**What you have to do:** Every entry, exactly as given, must be retyped.

***** Exercise inputs *****

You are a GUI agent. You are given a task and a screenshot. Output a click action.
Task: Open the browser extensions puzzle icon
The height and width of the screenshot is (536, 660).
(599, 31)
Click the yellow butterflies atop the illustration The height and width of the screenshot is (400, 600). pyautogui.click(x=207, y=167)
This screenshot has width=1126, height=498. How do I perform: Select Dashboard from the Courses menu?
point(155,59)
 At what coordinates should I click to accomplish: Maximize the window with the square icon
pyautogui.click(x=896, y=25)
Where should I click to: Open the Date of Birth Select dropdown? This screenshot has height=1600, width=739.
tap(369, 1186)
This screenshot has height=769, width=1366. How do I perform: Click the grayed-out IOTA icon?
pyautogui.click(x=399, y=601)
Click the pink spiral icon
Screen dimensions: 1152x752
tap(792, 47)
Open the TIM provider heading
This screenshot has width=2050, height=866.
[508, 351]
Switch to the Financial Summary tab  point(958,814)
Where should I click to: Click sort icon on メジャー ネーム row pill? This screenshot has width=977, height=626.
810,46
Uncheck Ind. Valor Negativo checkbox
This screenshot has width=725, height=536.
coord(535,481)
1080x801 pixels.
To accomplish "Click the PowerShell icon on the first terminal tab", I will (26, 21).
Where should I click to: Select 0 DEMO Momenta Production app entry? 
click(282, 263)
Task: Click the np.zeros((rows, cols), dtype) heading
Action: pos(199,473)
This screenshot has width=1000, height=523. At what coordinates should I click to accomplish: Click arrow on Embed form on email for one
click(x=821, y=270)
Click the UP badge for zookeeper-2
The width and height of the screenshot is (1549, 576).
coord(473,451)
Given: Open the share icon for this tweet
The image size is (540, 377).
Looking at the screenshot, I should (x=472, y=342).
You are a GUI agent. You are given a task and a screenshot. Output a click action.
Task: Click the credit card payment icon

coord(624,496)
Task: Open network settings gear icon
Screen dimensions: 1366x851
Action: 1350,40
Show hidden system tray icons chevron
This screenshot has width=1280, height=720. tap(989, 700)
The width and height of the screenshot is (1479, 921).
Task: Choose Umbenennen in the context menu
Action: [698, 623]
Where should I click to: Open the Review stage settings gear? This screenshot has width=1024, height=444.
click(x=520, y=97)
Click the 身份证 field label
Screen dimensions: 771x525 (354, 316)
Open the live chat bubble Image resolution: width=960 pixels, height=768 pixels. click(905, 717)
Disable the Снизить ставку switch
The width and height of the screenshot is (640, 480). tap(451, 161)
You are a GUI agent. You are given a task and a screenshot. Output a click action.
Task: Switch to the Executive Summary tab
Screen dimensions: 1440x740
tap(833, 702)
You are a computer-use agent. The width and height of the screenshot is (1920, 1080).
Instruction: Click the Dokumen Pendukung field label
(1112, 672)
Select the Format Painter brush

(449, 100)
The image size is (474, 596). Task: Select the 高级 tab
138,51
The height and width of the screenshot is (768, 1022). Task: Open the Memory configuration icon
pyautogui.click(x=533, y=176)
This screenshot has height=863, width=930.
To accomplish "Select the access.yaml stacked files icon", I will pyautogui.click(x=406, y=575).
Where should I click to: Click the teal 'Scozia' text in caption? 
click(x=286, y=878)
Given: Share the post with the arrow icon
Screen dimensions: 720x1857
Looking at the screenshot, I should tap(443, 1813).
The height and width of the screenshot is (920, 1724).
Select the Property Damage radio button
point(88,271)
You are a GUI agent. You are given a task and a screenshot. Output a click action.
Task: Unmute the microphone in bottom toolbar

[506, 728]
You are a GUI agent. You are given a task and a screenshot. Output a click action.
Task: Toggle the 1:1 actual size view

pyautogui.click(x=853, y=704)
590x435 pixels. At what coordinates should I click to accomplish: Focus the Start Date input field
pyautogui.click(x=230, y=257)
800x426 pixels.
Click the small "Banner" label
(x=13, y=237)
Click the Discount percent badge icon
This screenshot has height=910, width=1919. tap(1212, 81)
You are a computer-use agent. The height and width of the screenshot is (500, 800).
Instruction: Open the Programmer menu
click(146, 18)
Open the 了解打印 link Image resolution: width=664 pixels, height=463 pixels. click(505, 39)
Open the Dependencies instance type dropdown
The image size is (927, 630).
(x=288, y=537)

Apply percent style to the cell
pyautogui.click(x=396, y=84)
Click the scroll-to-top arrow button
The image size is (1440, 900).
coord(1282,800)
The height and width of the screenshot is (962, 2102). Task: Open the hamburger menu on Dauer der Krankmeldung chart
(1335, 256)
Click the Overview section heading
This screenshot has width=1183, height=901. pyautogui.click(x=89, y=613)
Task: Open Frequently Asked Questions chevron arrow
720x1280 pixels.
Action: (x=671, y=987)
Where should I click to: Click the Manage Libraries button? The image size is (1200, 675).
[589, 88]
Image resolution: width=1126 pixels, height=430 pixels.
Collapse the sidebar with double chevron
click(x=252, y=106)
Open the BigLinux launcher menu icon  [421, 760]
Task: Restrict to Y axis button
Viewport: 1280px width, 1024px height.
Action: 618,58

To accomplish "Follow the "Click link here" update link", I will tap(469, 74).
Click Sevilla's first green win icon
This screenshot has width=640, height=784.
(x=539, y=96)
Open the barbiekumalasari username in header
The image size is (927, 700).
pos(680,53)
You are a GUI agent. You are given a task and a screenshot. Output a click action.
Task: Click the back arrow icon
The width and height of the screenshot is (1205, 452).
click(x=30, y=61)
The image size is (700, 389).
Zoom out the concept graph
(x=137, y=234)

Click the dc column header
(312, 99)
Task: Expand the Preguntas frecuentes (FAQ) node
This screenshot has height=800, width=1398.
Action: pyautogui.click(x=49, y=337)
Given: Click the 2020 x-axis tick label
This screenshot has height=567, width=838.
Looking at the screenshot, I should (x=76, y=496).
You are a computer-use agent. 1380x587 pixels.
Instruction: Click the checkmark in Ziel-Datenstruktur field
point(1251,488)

*****

**Solution below:**
You are a GUI agent. You are given a task and a screenshot. Output a click action.
Task: Open the browser extensions puzzle icon
The height and width of the screenshot is (536, 660).
(599, 31)
Click the yellow butterflies atop the illustration The height and width of the screenshot is (400, 600). pyautogui.click(x=207, y=167)
This screenshot has width=1126, height=498. How do I perform: Select Dashboard from the Courses menu?
point(155,59)
 At what coordinates should I click to accomplish: Maximize the window with the square icon
pyautogui.click(x=896, y=25)
Where should I click to: Open the Date of Birth Select dropdown? This screenshot has height=1600, width=739.
tap(369, 1186)
This screenshot has height=769, width=1366. How do I perform: Click the grayed-out IOTA icon?
pyautogui.click(x=399, y=601)
Click the pink spiral icon
Screen dimensions: 1152x752
tap(792, 47)
Open the TIM provider heading
This screenshot has width=2050, height=866.
[508, 351]
Switch to the Financial Summary tab  point(958,814)
Where should I click to: Click sort icon on メジャー ネーム row pill? This screenshot has width=977, height=626.
810,46
Uncheck Ind. Valor Negativo checkbox
This screenshot has width=725, height=536.
coord(535,481)
1080x801 pixels.
To accomplish "Click the PowerShell icon on the first terminal tab", I will (26, 21).
Where should I click to: Select 0 DEMO Momenta Production app entry? 
click(282, 263)
Task: Click the np.zeros((rows, cols), dtype) heading
Action: pos(199,473)
This screenshot has width=1000, height=523. At what coordinates should I click to accomplish: Click arrow on Embed form on email for one
click(x=821, y=270)
Click the UP badge for zookeeper-2
The width and height of the screenshot is (1549, 576).
coord(473,451)
Given: Open the share icon for this tweet
The image size is (540, 377).
Looking at the screenshot, I should (x=472, y=342).
You are a GUI agent. You are given a task and a screenshot. Output a click action.
Task: Click the credit card payment icon

coord(624,496)
Task: Open network settings gear icon
Screen dimensions: 1366x851
Action: 1350,40
Show hidden system tray icons chevron
This screenshot has width=1280, height=720. tap(989, 700)
The width and height of the screenshot is (1479, 921).
Task: Choose Umbenennen in the context menu
Action: [698, 623]
Where should I click to: Open the Review stage settings gear? This screenshot has width=1024, height=444.
click(x=520, y=97)
Click the 身份证 field label
Screen dimensions: 771x525 (354, 316)
Open the live chat bubble Image resolution: width=960 pixels, height=768 pixels. click(905, 717)
Disable the Снизить ставку switch
The width and height of the screenshot is (640, 480). tap(451, 161)
You are a GUI agent. You are given a task and a screenshot. Output a click action.
Task: Switch to the Executive Summary tab
Screen dimensions: 1440x740
tap(833, 702)
You are a computer-use agent. The width and height of the screenshot is (1920, 1080).
Instruction: Click the Dokumen Pendukung field label
(1112, 672)
Select the Format Painter brush

(449, 100)
The image size is (474, 596). Task: Select the 高级 tab
138,51
The height and width of the screenshot is (768, 1022). Task: Open the Memory configuration icon
pyautogui.click(x=533, y=176)
This screenshot has height=863, width=930.
To accomplish "Select the access.yaml stacked files icon", I will pyautogui.click(x=406, y=575).
Where should I click to: Click the teal 'Scozia' text in caption? 
click(x=286, y=878)
Given: Share the post with the arrow icon
Screen dimensions: 720x1857
Looking at the screenshot, I should tap(443, 1813).
The height and width of the screenshot is (920, 1724).
Select the Property Damage radio button
point(88,271)
You are a GUI agent. You are given a task and a screenshot. Output a click action.
Task: Unmute the microphone in bottom toolbar

[506, 728]
You are a GUI agent. You are given a task and a screenshot. Output a click action.
Task: Toggle the 1:1 actual size view

pyautogui.click(x=853, y=704)
590x435 pixels. At what coordinates should I click to accomplish: Focus the Start Date input field
pyautogui.click(x=230, y=257)
800x426 pixels.
Click the small "Banner" label
(x=13, y=237)
Click the Discount percent badge icon
This screenshot has height=910, width=1919. tap(1212, 81)
You are a computer-use agent. The height and width of the screenshot is (500, 800).
Instruction: Open the Programmer menu
click(146, 18)
Open the 了解打印 link Image resolution: width=664 pixels, height=463 pixels. click(505, 39)
Open the Dependencies instance type dropdown
The image size is (927, 630).
(x=288, y=537)

Apply percent style to the cell
pyautogui.click(x=396, y=84)
Click the scroll-to-top arrow button
The image size is (1440, 900).
coord(1282,800)
The height and width of the screenshot is (962, 2102). Task: Open the hamburger menu on Dauer der Krankmeldung chart
(1335, 256)
Click the Overview section heading
This screenshot has width=1183, height=901. pyautogui.click(x=89, y=613)
Task: Open Frequently Asked Questions chevron arrow
720x1280 pixels.
Action: (x=671, y=987)
Where should I click to: Click the Manage Libraries button? The image size is (1200, 675).
[589, 88]
Image resolution: width=1126 pixels, height=430 pixels.
Collapse the sidebar with double chevron
click(x=252, y=106)
Open the BigLinux launcher menu icon  [421, 760]
Task: Restrict to Y axis button
Viewport: 1280px width, 1024px height.
Action: 618,58

To accomplish "Follow the "Click link here" update link", I will tap(469, 74).
Click Sevilla's first green win icon
This screenshot has width=640, height=784.
(x=539, y=96)
Open the barbiekumalasari username in header
The image size is (927, 700).
pos(680,53)
You are a GUI agent. You are given a task and a screenshot. Output a click action.
Task: Click the back arrow icon
The width and height of the screenshot is (1205, 452).
click(x=30, y=61)
The image size is (700, 389).
Zoom out the concept graph
(x=137, y=234)

Click the dc column header
(312, 99)
Task: Expand the Preguntas frecuentes (FAQ) node
This screenshot has height=800, width=1398.
Action: pyautogui.click(x=49, y=337)
Given: Click the 2020 x-axis tick label
This screenshot has height=567, width=838.
Looking at the screenshot, I should (x=76, y=496).
You are a computer-use agent. 1380x587 pixels.
Instruction: Click the checkmark in Ziel-Datenstruktur field
point(1251,488)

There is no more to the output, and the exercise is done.